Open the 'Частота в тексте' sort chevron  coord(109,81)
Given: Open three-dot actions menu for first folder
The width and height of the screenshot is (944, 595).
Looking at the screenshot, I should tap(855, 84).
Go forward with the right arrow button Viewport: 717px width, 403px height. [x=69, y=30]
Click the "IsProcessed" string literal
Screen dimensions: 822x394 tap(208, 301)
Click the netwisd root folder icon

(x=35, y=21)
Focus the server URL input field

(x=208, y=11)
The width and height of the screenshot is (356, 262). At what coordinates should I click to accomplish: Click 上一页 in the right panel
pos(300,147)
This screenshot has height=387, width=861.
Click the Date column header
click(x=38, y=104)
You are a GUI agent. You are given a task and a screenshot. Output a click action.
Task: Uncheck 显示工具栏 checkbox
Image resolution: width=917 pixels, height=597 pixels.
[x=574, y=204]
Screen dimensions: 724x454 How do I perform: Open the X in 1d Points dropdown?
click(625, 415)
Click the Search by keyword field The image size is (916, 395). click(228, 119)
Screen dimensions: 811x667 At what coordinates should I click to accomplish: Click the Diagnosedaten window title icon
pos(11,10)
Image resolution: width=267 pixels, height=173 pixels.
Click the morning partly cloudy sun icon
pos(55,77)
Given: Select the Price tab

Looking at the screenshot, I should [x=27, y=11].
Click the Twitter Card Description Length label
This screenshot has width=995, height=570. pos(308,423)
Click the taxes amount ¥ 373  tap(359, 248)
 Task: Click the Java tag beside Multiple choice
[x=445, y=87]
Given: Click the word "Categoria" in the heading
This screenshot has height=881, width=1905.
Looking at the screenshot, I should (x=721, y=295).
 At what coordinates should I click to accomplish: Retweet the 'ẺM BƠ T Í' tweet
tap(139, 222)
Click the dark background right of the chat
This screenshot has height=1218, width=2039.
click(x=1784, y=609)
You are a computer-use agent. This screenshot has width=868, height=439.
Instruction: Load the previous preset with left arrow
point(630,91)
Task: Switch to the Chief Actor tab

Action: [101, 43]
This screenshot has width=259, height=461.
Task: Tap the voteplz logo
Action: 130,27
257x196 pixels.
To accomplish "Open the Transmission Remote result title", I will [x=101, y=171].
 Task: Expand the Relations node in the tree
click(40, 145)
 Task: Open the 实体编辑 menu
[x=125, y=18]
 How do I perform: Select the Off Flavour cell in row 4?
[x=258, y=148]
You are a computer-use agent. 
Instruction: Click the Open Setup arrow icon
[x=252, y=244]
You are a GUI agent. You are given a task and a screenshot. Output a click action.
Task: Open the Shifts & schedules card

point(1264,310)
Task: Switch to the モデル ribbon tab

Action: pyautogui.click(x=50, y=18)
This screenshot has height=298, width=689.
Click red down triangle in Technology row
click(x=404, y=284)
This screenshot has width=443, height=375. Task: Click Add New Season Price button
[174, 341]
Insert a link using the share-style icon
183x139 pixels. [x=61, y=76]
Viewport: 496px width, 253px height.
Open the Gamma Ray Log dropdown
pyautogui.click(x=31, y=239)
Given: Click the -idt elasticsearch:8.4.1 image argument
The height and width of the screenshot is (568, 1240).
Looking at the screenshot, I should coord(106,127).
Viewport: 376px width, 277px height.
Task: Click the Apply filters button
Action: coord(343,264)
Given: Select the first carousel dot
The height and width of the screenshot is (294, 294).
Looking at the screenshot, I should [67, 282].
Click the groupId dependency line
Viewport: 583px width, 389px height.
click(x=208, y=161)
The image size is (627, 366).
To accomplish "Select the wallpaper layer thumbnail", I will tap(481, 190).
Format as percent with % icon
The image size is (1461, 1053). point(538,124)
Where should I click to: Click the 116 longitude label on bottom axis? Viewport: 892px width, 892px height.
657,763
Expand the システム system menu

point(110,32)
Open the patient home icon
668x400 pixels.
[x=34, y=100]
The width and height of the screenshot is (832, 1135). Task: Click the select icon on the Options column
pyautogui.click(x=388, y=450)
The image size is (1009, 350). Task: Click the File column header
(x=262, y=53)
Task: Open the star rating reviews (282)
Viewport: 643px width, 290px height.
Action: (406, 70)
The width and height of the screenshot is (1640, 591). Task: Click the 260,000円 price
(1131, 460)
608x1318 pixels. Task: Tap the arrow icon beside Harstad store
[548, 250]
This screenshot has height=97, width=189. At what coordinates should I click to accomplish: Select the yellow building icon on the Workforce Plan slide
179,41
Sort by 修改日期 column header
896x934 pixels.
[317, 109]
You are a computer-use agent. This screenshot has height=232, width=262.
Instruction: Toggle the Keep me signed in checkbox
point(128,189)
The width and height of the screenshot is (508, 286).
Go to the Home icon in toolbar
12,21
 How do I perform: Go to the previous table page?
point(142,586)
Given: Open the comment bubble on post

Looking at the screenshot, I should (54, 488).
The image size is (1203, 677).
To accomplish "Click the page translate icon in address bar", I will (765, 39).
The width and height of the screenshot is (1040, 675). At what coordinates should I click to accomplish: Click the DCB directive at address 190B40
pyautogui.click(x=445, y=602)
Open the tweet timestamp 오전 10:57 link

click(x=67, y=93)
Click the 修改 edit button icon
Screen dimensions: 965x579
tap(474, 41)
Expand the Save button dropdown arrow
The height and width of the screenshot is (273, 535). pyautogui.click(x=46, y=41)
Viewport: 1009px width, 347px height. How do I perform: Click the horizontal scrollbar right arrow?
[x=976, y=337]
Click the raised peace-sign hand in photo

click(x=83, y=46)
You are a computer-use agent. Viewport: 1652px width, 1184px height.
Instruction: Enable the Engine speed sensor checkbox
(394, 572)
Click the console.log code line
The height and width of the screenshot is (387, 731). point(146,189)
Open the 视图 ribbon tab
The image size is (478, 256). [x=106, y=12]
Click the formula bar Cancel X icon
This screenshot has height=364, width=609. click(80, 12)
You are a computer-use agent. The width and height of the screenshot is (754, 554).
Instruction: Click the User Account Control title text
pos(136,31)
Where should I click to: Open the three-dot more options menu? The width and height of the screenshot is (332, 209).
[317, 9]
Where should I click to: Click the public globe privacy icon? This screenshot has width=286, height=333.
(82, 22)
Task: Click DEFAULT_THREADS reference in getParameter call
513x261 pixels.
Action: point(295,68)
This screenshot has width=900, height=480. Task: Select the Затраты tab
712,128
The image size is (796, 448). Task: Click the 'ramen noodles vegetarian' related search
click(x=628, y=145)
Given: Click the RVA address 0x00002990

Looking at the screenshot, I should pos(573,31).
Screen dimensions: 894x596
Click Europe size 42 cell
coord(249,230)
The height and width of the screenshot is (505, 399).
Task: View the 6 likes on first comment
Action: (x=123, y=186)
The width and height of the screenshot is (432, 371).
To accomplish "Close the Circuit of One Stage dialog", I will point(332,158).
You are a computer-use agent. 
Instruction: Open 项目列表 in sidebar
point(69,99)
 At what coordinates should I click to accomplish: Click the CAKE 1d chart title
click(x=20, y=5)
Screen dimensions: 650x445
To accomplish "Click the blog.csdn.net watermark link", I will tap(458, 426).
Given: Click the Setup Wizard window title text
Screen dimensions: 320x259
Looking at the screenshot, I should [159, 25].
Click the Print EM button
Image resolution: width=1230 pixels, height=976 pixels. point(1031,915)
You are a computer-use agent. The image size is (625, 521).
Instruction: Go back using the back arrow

- - -

**Instructions to follow**:
The number of lines containing "will" is all that is wanted; tally them in the data.

**Answer to this exercise**:
5